In October 1945 the 123rd Rifle Corps was at Kuibyshev. It became the 40th Rifle Corps in 1955 and then the 40th Army Corps in 1957, before disbanding in 1960.

On September 14, 1954 in the Totskoye range north of the village Totskoye in the Orenburg Oblast (within the specified period the territory of the Orenburg region belonged to the South Urals Military District) under the leadership of Marshal of the Soviet Union Georgy Zhukov was conducted the Totskoye nuclear exercise with real nuclear weapons. In this doctrine, which were worked out operational issues combined arms attack, was attended by about 45,000 soldiers.

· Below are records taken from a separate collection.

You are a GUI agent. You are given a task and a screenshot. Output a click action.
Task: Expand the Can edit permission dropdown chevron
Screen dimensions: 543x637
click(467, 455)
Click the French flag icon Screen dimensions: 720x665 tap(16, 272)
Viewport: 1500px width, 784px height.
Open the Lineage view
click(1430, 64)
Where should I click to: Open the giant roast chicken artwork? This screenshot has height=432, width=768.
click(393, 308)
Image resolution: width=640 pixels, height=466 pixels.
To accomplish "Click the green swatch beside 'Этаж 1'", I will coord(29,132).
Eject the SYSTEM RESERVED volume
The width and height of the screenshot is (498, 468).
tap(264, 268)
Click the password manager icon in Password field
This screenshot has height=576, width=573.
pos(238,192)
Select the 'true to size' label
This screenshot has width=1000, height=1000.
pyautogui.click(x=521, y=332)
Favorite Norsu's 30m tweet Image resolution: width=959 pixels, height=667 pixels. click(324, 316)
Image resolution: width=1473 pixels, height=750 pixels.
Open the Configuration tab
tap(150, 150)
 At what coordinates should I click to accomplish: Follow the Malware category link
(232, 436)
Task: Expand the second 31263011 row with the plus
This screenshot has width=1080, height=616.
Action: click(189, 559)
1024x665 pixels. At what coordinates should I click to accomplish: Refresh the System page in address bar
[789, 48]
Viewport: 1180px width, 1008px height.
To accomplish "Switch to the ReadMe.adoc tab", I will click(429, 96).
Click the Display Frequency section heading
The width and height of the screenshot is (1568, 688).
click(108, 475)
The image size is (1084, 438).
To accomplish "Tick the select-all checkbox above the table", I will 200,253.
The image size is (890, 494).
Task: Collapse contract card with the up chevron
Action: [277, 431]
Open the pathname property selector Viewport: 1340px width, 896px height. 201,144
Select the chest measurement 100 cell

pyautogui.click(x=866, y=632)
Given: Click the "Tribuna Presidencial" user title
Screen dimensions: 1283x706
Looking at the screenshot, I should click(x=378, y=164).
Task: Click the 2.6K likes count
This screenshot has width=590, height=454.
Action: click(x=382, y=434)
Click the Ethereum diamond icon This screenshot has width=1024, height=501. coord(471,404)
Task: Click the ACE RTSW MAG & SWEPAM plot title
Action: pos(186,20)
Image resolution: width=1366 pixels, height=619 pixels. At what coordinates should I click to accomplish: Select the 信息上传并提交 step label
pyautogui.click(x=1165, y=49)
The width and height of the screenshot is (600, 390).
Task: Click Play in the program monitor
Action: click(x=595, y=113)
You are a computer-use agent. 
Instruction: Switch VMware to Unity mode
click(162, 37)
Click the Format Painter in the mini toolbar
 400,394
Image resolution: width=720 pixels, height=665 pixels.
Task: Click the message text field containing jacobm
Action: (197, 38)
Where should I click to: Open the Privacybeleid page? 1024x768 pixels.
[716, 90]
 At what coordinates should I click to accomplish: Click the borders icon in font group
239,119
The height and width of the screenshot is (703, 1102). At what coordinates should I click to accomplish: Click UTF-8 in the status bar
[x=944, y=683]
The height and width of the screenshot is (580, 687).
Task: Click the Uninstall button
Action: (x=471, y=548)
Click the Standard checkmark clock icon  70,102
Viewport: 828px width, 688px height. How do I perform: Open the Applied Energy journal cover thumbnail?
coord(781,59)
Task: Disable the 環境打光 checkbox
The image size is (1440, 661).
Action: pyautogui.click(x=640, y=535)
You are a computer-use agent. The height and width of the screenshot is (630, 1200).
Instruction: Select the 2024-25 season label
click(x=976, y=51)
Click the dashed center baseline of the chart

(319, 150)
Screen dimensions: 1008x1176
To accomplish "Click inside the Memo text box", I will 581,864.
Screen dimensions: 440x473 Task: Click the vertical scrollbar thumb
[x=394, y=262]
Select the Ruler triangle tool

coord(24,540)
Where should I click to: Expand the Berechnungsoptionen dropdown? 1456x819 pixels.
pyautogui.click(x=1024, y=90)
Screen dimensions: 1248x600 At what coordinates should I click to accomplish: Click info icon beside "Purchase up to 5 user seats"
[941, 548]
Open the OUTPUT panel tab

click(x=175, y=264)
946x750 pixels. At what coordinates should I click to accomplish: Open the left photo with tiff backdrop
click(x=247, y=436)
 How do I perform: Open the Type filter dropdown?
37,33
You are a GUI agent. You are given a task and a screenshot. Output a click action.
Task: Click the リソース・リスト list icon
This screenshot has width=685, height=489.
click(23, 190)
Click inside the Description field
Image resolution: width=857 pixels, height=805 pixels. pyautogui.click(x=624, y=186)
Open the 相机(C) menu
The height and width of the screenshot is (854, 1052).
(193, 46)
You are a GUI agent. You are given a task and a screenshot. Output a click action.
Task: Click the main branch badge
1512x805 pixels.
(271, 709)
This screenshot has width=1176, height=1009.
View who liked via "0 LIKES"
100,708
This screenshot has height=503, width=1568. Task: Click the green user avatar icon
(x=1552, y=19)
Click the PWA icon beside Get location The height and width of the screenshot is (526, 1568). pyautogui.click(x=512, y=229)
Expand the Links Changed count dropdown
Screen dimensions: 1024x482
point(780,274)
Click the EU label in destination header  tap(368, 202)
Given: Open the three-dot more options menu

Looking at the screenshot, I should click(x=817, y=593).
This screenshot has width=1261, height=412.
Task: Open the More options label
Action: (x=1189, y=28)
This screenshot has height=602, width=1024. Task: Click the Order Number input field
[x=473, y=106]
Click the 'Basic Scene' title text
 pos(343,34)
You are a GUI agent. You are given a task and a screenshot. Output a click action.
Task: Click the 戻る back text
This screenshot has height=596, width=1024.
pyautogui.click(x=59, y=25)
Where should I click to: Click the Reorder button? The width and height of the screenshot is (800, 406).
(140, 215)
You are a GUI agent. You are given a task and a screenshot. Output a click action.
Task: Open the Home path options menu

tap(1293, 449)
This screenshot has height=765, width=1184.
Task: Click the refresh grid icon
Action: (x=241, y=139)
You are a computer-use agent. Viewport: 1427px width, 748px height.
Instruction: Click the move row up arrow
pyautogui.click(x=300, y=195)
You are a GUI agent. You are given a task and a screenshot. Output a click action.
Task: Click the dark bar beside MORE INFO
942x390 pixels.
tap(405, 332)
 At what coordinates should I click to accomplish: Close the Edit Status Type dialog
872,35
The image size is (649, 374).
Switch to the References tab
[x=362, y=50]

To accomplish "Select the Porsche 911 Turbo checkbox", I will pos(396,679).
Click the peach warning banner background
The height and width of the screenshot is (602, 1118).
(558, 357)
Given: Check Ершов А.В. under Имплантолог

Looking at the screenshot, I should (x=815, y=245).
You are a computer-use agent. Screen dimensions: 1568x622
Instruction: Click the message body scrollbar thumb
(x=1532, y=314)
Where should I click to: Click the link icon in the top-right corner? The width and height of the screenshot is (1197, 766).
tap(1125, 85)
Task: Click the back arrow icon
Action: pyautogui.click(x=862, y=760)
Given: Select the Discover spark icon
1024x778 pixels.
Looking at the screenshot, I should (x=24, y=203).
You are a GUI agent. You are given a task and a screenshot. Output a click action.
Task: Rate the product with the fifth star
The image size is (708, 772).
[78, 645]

From 1957 to 1960 the 110th Motor Rifle Division was part of the 40th Army Corps of the District.

By a decree of the Presidium of the Supreme Soviet on 15 January 1974 for their contributions to strengthening the defence capability of the USSR and its armed defence, the Volga and Ural Military Districts were awarded the Order of the Red Banner.
By 1983, the Volga Military District included the territory of the Kuibyshev, Saratov, Ulyanovsk, Penza and Orenburg Oblasts, Tatar, Bashkir, Chuvash, Mari, and Mordovian ASSR. The district headquarters was located in Kuibyshev.

=== Formations and units in the late 1980s ===
The following military units and formations were part of the district during the late 1980s.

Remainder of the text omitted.